_Task brief_
Please rewrite the material below, replacing "dropdowns" with "drop-down menus" and leaving everything else unchanged.

____________

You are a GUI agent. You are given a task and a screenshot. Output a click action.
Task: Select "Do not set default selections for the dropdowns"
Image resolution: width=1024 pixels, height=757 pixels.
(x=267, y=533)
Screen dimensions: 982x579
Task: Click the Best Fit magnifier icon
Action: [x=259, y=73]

____________

_Solution for this task_
You are a GUI agent. You are given a task and a screenshot. Output a click action.
Task: Select "Do not set default selections for the drop-down menus"
Image resolution: width=1024 pixels, height=757 pixels.
(x=267, y=533)
Screen dimensions: 982x579
Task: Click the Best Fit magnifier icon
Action: [x=259, y=73]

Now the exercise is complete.